▶ [Aim of the exercise]:
Your job is to return every line in the data holding the string "will".

▶ [Provided material]:
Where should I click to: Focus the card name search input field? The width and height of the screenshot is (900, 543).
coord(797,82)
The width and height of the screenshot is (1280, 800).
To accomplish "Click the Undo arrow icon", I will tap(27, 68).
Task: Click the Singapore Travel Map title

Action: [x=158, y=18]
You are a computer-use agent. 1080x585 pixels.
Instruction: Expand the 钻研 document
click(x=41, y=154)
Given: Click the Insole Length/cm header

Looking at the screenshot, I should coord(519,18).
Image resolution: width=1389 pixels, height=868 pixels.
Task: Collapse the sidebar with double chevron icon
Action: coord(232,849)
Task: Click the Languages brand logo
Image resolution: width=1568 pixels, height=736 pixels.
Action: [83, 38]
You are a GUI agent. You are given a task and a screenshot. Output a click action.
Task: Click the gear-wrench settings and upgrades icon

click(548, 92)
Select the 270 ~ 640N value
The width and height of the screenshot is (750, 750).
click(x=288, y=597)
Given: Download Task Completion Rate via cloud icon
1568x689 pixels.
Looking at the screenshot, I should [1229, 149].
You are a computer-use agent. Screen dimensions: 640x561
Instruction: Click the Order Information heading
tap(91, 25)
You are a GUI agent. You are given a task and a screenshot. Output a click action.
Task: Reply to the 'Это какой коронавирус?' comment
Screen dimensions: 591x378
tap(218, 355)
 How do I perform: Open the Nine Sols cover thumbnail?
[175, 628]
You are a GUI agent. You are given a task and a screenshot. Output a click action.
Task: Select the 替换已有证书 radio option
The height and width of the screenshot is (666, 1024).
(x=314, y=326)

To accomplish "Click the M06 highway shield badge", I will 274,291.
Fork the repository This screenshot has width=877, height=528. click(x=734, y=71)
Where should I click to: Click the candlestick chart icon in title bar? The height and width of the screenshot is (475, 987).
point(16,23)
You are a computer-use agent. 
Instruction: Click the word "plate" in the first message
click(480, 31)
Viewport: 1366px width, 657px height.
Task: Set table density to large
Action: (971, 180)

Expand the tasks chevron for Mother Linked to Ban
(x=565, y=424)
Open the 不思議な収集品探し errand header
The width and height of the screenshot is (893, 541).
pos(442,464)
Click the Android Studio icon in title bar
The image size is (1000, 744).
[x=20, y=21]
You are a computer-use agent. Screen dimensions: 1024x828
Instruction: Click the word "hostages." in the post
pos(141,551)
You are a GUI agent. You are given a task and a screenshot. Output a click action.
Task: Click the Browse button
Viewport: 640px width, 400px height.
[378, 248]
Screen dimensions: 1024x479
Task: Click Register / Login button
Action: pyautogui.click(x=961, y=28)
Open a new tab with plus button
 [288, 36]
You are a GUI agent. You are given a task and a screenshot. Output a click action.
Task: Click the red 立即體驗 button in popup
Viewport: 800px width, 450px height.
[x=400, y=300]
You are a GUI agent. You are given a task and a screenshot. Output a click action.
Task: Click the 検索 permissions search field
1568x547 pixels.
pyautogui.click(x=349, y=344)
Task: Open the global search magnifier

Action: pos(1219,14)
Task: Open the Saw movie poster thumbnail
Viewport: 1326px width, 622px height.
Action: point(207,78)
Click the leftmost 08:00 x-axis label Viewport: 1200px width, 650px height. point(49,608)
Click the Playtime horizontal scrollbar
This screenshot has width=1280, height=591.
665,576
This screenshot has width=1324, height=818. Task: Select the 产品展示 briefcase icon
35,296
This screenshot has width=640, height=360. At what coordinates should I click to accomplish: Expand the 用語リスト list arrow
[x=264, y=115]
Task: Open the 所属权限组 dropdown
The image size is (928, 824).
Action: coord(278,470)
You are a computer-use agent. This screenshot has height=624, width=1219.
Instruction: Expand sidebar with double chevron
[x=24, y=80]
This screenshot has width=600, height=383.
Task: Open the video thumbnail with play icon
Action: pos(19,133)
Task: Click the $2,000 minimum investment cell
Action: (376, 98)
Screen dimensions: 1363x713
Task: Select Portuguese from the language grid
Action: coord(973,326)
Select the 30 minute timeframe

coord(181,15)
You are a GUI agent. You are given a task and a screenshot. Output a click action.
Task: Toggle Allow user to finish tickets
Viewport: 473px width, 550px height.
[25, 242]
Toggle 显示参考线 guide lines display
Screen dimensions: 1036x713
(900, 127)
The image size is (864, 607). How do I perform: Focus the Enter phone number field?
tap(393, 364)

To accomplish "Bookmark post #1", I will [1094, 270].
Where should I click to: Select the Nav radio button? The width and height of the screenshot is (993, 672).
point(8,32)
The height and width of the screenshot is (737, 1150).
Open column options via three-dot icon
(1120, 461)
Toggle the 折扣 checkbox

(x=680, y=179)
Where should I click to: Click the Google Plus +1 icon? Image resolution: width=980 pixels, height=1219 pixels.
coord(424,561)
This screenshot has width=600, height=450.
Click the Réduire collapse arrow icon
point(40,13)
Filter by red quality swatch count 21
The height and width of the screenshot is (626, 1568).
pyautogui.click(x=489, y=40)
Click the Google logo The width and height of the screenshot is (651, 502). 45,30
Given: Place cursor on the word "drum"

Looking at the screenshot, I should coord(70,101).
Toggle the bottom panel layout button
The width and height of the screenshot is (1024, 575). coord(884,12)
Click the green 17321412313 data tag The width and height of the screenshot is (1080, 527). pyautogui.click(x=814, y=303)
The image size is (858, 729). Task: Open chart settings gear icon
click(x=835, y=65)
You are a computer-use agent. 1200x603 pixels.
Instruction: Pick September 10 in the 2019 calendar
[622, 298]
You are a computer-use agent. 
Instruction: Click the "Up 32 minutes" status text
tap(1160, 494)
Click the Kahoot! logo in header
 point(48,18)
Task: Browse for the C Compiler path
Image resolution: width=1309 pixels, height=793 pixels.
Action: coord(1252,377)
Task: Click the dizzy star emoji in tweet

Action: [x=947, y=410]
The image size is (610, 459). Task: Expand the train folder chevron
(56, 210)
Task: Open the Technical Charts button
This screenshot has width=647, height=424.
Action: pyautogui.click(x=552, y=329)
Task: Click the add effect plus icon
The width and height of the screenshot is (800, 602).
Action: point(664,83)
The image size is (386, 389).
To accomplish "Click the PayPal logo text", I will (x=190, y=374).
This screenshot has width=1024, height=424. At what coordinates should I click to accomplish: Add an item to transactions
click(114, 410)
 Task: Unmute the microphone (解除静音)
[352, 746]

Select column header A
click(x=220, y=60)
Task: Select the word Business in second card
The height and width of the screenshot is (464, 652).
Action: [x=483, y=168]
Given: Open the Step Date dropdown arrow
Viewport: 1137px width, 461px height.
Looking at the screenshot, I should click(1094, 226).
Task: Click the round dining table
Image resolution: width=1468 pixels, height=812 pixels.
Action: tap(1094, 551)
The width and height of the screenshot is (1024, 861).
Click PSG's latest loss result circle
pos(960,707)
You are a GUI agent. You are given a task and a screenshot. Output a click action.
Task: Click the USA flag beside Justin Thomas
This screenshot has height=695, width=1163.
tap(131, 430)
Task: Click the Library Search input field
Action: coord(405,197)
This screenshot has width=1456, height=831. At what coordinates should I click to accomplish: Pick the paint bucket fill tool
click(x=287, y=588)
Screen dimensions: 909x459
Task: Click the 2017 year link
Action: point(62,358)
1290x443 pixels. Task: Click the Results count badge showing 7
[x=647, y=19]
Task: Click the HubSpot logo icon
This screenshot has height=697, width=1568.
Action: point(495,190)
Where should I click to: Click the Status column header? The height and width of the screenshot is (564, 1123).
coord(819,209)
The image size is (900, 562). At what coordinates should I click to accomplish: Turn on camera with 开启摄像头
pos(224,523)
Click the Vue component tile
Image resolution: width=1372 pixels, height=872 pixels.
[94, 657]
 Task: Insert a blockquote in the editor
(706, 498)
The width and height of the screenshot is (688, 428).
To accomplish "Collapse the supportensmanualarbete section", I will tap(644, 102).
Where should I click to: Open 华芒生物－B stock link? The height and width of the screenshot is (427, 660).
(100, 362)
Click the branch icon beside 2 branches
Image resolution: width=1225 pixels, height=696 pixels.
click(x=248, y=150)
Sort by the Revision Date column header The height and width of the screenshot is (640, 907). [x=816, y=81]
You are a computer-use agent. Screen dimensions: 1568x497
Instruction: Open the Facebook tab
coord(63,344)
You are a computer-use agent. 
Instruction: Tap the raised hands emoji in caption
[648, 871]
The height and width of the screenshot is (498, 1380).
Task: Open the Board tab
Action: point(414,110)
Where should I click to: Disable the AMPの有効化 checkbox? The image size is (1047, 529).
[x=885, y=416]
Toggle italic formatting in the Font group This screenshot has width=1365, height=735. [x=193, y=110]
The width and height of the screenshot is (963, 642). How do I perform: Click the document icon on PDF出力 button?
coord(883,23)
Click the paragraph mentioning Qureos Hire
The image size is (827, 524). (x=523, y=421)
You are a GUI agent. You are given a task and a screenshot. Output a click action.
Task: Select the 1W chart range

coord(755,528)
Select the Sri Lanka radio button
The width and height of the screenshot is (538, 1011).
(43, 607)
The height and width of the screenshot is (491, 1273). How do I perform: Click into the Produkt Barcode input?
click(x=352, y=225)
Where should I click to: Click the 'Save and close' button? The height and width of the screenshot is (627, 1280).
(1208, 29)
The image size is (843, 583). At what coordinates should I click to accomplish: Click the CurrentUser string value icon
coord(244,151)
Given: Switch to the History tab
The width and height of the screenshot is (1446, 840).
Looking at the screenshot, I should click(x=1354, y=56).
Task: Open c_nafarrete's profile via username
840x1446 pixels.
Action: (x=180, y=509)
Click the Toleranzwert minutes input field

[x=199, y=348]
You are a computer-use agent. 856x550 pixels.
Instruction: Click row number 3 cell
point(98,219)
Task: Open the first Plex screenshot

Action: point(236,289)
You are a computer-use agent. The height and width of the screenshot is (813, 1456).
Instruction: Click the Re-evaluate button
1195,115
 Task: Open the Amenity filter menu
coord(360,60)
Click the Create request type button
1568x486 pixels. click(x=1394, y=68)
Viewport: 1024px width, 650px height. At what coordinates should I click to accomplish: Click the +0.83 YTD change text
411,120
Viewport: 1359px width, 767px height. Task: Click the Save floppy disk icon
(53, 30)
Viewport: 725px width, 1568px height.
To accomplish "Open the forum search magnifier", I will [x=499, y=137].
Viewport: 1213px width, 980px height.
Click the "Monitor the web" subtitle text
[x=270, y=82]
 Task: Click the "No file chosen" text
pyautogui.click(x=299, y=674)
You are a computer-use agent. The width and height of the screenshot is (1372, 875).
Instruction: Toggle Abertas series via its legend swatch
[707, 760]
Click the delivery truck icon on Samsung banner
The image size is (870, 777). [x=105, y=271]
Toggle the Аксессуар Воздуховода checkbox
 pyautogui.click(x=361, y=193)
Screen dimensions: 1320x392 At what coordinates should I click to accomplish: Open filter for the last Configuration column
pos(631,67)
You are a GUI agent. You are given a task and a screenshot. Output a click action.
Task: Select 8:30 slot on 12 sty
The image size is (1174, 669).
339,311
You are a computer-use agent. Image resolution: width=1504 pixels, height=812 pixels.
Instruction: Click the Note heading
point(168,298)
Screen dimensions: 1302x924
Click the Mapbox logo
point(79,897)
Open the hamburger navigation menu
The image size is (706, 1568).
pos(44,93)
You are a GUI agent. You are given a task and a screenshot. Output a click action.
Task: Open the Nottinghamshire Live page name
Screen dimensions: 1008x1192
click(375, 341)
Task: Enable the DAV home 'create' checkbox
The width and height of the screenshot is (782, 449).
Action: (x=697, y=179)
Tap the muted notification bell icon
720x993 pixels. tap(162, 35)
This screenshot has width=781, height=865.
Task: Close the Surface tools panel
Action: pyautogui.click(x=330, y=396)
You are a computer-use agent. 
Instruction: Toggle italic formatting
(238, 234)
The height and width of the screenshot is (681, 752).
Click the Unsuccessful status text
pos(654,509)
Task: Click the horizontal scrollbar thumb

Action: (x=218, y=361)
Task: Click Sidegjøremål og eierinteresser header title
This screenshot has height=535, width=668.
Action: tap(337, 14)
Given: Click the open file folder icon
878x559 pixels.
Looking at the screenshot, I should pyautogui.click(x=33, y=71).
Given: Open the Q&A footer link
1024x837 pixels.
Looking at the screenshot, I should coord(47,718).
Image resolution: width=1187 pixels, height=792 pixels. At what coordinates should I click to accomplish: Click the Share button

▶ [Expected answer]:
To accomplish "Click the Undo arrow icon", I will tap(27, 68).
To accomplish "Click the M06 highway shield badge", I will 274,291.
To accomplish "Bookmark post #1", I will [1094, 270].
To accomplish "Click the PayPal logo text", I will (x=190, y=374).
To accomplish "Collapse the supportensmanualarbete section", I will tap(644, 102).
To accomplish "Open the forum search magnifier", I will [x=499, y=137].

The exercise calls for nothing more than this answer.